# Improper integral help: coloumb's law

1. Jul 5, 2008

### Edwardo_Elric

1. The problem statement, all variables and given/known data
i was deriving an infinite line of charge formula by coloumb's law:
so i got stuck with this integral (since it is in the maths forum)
$$\vec{E}_{\rho} = \int_{-\infty}^{\infty} \frac{\rho_L \rho dz}{4\pi\epsilon_o ({\rho}^2 + z^2)^{\frac{3}{2}}}$$

2. Relevant equations
where
$${\rho}_L =$$ linear charge density
$${\rho} =$$ direction perpendicular to z axis in cylindrical coordinates

3. The attempt at a solution
so when integrating (using trigo substitution):
$$\vec{E}_{\rho} = \frac{\rho_L\rho}{4\pi\epsilon_o} (\frac{1}{{\rho}^2} \frac{z}{p^2 + z^2})_{-\infty}^{\infty}$$
this is where i got stuck
no matter how i use lhopitals rule in this equation:
\lim_{z \infty} \frac{z}{({\rho}^2 + z^2)^{\frac{1}{2}}
it keeps going back

because the infinite is supposed to add to equate to 2
$$\vec{E}_{\rho} = \frac{\rho_L}{2\pi\epsilon_o\rho}$$

Last edited: Jul 5, 2008
2. Jul 5, 2008

### HallsofIvy

Staff Emeritus
I think you need to show your work here. This is not at all what I got.
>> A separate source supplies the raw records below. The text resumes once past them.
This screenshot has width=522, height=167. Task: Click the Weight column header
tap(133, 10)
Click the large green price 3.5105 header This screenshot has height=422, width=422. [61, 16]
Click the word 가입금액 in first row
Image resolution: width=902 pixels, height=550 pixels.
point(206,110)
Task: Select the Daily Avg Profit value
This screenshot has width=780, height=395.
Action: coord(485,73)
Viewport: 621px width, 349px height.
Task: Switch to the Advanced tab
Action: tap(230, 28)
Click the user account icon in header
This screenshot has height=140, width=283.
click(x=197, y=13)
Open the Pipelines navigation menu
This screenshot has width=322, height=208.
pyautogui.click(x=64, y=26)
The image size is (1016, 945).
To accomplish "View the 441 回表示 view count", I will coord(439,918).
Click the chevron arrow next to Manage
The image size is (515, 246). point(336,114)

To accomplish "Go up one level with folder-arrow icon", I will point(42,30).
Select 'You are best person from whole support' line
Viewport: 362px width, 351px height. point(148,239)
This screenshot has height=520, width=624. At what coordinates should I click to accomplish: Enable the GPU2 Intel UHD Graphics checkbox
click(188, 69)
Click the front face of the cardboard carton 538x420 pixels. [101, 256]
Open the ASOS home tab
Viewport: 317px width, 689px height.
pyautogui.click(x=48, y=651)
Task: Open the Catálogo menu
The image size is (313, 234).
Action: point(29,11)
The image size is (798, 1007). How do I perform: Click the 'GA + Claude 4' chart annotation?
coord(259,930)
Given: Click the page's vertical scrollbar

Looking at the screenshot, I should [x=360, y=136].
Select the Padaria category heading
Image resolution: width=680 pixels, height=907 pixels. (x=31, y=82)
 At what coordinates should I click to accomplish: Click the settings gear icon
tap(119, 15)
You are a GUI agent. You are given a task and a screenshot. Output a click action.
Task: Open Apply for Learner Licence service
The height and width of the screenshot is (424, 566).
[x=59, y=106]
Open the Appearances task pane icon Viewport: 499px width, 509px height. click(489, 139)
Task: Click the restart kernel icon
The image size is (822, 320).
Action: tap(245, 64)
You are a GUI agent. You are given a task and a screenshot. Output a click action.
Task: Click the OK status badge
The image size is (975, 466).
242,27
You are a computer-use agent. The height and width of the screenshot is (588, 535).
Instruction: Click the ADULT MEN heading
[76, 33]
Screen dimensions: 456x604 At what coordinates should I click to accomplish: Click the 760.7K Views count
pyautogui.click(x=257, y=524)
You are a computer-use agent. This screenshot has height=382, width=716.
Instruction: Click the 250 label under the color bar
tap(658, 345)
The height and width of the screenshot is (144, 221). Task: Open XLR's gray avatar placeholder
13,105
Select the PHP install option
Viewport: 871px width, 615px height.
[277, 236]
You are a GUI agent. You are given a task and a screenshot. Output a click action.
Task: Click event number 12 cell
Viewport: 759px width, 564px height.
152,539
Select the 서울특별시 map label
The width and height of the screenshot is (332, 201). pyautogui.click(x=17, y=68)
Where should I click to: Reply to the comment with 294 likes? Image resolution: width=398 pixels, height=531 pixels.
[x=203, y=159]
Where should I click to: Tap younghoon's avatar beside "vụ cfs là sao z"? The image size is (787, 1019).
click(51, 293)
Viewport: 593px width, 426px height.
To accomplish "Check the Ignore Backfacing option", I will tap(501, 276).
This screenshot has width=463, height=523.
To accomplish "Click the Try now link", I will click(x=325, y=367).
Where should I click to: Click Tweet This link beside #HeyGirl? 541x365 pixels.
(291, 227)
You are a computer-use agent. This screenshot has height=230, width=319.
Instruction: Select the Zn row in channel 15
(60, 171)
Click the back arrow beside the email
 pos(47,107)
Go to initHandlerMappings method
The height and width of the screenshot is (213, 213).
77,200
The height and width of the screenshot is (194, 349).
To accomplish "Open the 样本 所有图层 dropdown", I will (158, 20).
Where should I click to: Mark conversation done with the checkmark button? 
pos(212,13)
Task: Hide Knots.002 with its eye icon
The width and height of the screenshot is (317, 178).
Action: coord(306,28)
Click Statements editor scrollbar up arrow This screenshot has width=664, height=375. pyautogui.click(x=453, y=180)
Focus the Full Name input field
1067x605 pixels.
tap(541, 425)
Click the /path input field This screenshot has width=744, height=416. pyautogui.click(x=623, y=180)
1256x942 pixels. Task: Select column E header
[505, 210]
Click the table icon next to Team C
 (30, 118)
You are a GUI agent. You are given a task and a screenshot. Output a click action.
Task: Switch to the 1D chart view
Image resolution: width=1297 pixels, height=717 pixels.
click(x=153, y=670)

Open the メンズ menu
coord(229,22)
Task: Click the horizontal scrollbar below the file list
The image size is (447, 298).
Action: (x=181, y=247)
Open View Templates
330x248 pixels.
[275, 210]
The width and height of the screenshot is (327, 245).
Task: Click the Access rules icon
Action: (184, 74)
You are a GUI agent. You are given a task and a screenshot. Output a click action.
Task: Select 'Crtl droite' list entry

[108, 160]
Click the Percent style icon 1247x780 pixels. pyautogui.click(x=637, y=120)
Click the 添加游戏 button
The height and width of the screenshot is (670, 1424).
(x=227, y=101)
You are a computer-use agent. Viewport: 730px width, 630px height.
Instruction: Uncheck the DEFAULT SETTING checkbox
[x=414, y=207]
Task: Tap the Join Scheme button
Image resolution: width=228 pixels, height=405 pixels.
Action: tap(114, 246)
You don't need to use L'Hopital's rule- just divide numberator and denominator by z2. Of course, then the limits are both 0 which is not what you want.

I would prefer to change the limits of integration with each substitution.

3. Jul 5, 2008

### Edwardo_Elric

yeah typo:
$$(\frac{z}{\sqrt{p^2 + z^2}})_{-\infty}^{\infty}$$

the problem is differentiating $$\sqrt{p^2 + z^2}$$ when i keep using LHR it
keeps on going back

edit:
wait did you mean this?
$$\frac{\frac{z}{z}}{\frac{\frac{\sqrt{p^2+z^2}}{z^2}}}}$$
i tihink i get it now

just divide both sides by z
the denominator you divide by sqrt(z^2)

thx alot halls

Last edited: Jul 5, 2008
4. Jul 5, 2008

### HallsofIvy

Staff Emeritus
You say you used a trig substitution so why worry about the integral as a function of z at all? Change the limits of integration as you change the variable.

When I did it, my first substitution was $\rho tan(\theta)= z$. z will go to $-\infty$ and $\infty$ as $\theta$ goes from $-\pi/2$ to $\pi/2$. I then integrated the resulting trig function by letting $u= sin(\theta)$. While theta goes from $-\pi/2$ to $\pi/2$, u goes from -1 to 1 so I only had to evaluate the "u" formula between -1 and 1 without having to go back to the original variable.